● Exercise requirements: In the lecture transcript on the compressed-air car, what does state 2 describe?

● Provided passage:
■ ■ ■ ■
Skip to 0 minutes and 59 secondsAnd so I'm going to talk about state 1, where the air is compressed, and state 2, where the air has expanded into atmospheric conditions. And I'm going to use as my system the air itself. So I'm going to draw my system boundary around my storage tank and around the air that has escaped. So this system boundary here is the air that we're using to power the car. And so inside the car, this air will escape into some sort of turbine and then from the turbine out into the atmosphere. So I'm just ignoring what's happening in the turbine for the moment. And so we're going to apply the first law of thermodynamics initially. So apply the first law of thermodynamics.

Skip to 1 minute and 58 secondsAnd we'll apply it to the air. And we're going to do it before-- so that's what we're going to call 1, and after, which we're going to call 2, escape from the tank.

Skip to 2 minutes and 27 secondsAnd so we can write the first law in the normal way. So we're going to have a heat transfer term. So I'm going to use one and two this time instead of the usual in and out. And this is going to be heat transfer in state - sorry, work transfer in state 1 and 2, plus the effects of any energy that flows in or out.

Skip to 3 minutes and 1 secondAnd then that'll be equal to the change in the internal energy plus the change in the kinetic energy plus the change in the potential energy.
■ ■ ■ ■
(Saved data entries)
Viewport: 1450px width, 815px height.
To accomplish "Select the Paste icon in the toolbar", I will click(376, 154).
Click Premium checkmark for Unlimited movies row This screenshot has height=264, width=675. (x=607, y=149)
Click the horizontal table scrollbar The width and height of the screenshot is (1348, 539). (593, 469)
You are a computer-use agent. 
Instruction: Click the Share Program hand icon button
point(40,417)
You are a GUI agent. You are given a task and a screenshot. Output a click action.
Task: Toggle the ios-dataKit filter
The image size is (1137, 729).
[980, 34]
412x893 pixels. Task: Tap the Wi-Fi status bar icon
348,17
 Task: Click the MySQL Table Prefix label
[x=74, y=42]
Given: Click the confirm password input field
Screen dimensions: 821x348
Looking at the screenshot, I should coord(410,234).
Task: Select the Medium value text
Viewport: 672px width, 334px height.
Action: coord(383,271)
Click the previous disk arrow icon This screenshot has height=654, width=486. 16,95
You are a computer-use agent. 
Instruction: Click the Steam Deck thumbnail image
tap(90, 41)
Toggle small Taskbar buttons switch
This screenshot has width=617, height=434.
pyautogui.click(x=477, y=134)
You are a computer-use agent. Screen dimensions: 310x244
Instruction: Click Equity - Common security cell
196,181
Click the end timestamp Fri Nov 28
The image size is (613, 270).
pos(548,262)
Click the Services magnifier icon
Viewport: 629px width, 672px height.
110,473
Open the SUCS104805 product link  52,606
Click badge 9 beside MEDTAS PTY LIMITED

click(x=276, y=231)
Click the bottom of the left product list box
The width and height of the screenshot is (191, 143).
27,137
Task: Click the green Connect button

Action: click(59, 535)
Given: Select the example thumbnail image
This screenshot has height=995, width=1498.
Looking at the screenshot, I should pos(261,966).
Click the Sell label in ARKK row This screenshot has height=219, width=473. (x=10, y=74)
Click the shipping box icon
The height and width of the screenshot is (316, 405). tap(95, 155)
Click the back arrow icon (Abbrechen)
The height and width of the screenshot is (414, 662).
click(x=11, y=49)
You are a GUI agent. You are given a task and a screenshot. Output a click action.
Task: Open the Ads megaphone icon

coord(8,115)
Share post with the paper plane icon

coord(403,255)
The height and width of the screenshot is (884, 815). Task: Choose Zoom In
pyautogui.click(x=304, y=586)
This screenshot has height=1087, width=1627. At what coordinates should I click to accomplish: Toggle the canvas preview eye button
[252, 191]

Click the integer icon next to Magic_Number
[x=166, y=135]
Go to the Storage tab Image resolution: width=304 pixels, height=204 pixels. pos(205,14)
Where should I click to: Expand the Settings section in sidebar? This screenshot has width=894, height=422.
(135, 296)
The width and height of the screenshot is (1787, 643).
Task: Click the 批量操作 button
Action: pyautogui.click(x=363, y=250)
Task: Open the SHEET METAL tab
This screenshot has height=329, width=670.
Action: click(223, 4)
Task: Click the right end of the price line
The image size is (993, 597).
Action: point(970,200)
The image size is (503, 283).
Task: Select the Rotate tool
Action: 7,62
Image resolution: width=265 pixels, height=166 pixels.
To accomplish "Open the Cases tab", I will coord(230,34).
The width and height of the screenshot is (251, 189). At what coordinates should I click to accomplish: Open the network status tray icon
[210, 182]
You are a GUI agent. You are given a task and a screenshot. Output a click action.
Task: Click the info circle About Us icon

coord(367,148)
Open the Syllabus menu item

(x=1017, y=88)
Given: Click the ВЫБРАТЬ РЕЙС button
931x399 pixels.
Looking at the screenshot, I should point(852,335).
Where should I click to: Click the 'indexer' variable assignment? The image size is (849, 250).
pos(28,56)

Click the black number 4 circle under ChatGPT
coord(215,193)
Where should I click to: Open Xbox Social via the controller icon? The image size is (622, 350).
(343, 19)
■ ■ ■ ■
● Exercise result: State 2 is where the air has expanded into atmospheric conditions.